- _WHAT NEEDS TO BE DONE_
Only the pictures are to be left out; please reproduce everything else in the data exactly.

- _RECORDS FOR PROCESSING_
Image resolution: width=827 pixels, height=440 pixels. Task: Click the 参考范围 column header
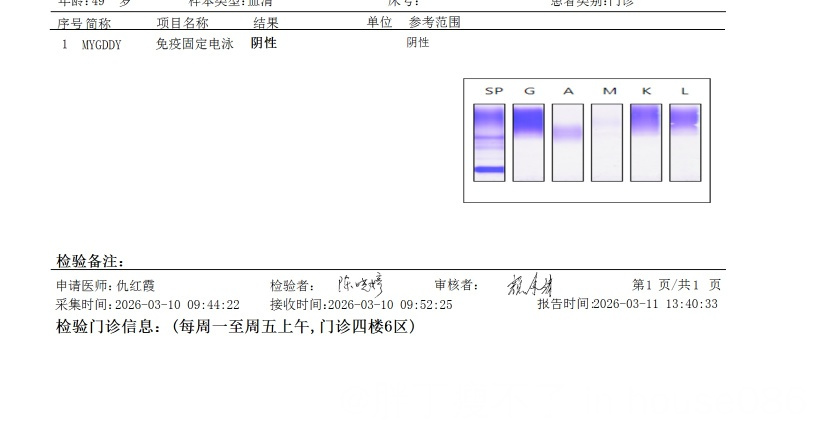[435, 23]
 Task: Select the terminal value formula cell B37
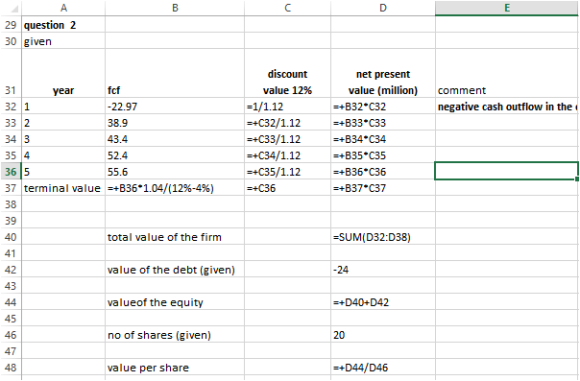coord(175,188)
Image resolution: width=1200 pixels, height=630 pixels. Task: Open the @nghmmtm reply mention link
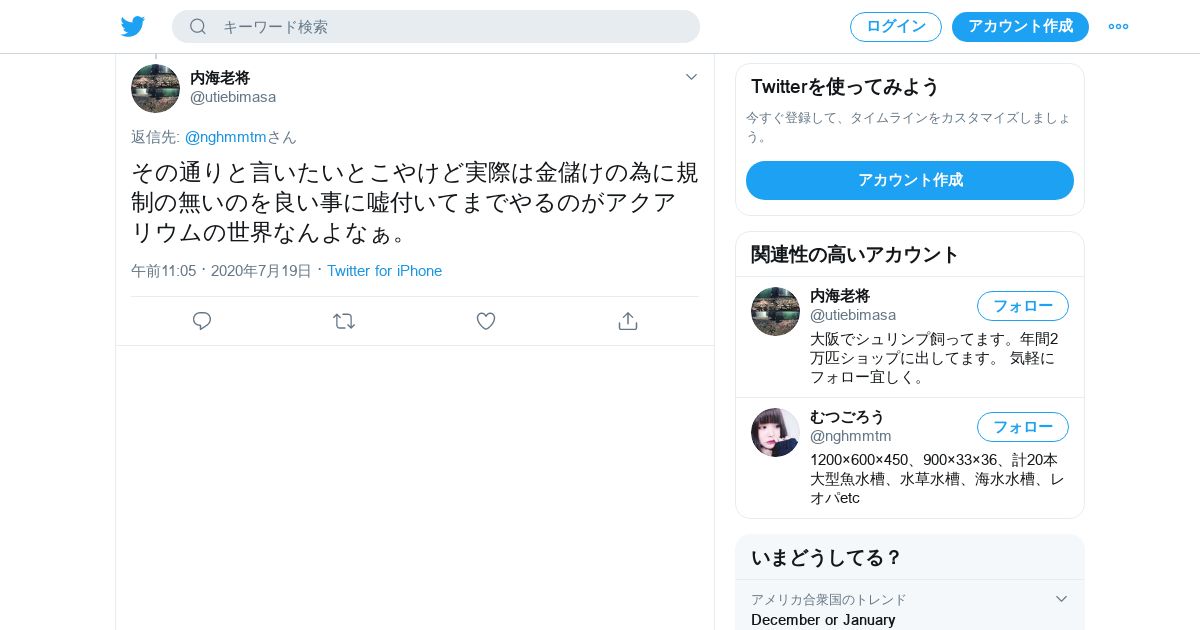[225, 137]
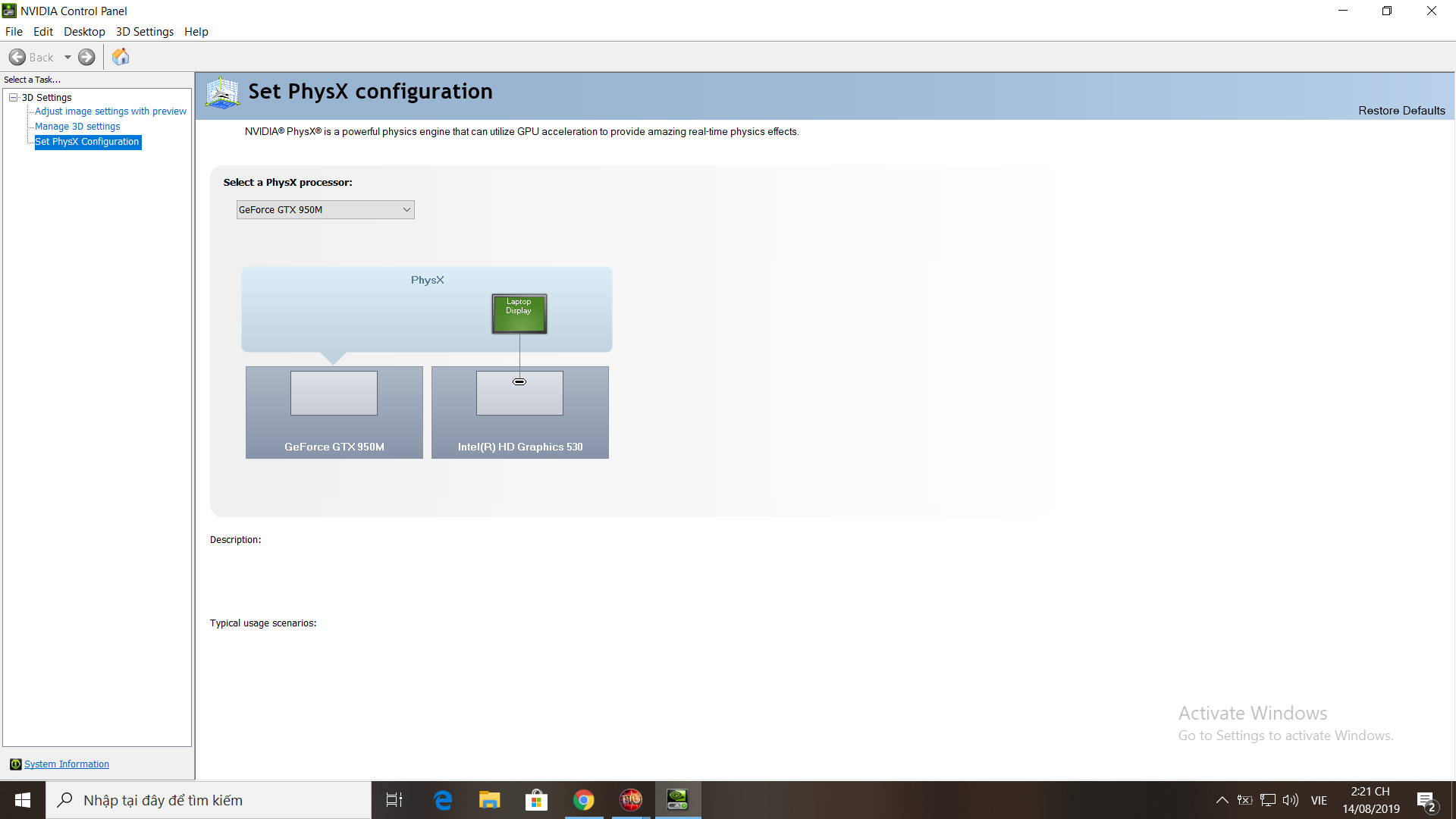Viewport: 1456px width, 819px height.
Task: Expand the 3D Settings tree item
Action: pyautogui.click(x=14, y=97)
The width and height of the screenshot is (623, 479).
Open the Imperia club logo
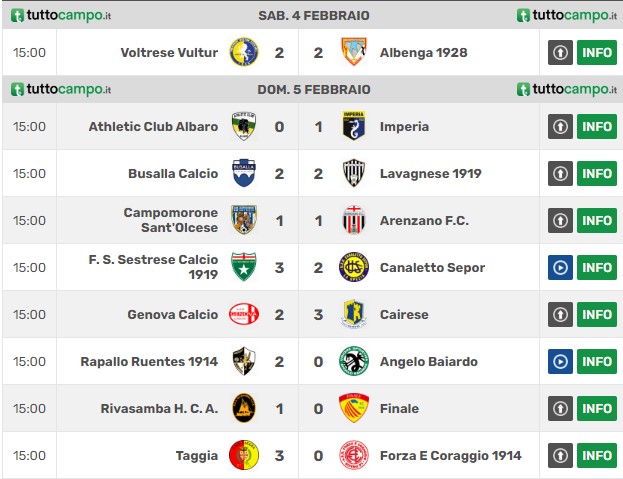(354, 126)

- _EXERCISE RESULT_
Image resolution: width=827 pixels, height=440 pixels. Task: Click the 参考范围 column header
[435, 23]
 Task: Select the terminal value formula cell B37
coord(175,188)
Image resolution: width=1200 pixels, height=630 pixels. Task: Open the @nghmmtm reply mention link
[225, 137]
Viewport: 1456px width, 819px height.
Task: Expand the 3D Settings tree item
Action: pyautogui.click(x=14, y=97)
The width and height of the screenshot is (623, 479).
Open the Imperia club logo
(354, 126)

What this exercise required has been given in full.